Woche für Woche wird hier etwas zu finden sein, das in der österreichischen Politik selten geworden ist: Klare Worte zu wichtigen Themen ohne politische Scheuklappen. Die neuwal Montagsrede ist das Gegenteil einer Sonntagsrede (Duden: abwertend, bei feierlichen Anlässen gehaltene schöne Rede mit großen, der Realität meist nicht standhaltenden Worten).
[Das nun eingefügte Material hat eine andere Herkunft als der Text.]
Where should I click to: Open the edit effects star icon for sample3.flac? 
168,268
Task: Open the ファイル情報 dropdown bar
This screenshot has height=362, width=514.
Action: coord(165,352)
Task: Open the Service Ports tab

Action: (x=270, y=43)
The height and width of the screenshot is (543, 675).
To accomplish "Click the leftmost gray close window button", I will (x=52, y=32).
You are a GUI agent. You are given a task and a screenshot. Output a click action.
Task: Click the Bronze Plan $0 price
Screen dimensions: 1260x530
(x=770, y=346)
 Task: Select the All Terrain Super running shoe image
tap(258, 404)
Woche für Woche ehrliche 15 Sätze, die mutige Politiker Ihren mündigen Wählern zugestehen sollten.

(CC) pfig / Pedro Figueiredo, Fotomontage: Stefan Egger
(CC) pfig / Pedro Figueiredo, Fotomontage: Stefan Egger

Liebe Österreicher, liebe Österreicherinnen!
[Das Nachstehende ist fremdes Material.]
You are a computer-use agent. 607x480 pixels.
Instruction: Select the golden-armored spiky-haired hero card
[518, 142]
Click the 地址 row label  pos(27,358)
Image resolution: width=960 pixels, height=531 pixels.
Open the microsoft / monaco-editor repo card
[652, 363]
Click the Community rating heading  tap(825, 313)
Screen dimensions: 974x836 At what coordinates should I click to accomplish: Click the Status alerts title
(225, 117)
Das Geheul war groß, als der türkische Regierungschef Recep Tayyip Erdogan quasi im Alleingang Ex-Außenministerin Ursula Plassnik als OSZE-Chefin verhinderte.

In Italien leckt Silvio Berlusconi nach mehreren schweren Niederlagen seine Wunden, zuletzt wurden nun Pläne für eine Atomreinaissance vom Volk abgelehnt.

Diese Fälle haben mehr miteinander zu tun, als man denkt: Sie sind ein Beispiel für die Kollateralschäden kurzsichtiger und populistischer Stammtischpolitik.

Natürlich war es ein unschönes Revanchefoul der Türkei, die persönlich unbescholtene und geeignete österreichische Kandidatin plump und patzig abzuschießen.

Doch diese Kurzschlusshandlung war eine Trotzreaktion auf unsere feige und über weite Strecken verlogene Verhandlungsposition in der Türkei-Beitrittsfrage.

Statt eines offenen, ehrlichen Dialogs haben wir erst im Hintergrund, später verstohlen, zuletzt ganz öffentlich der Türkei alle möglichen Hürden in den Weg gelegt.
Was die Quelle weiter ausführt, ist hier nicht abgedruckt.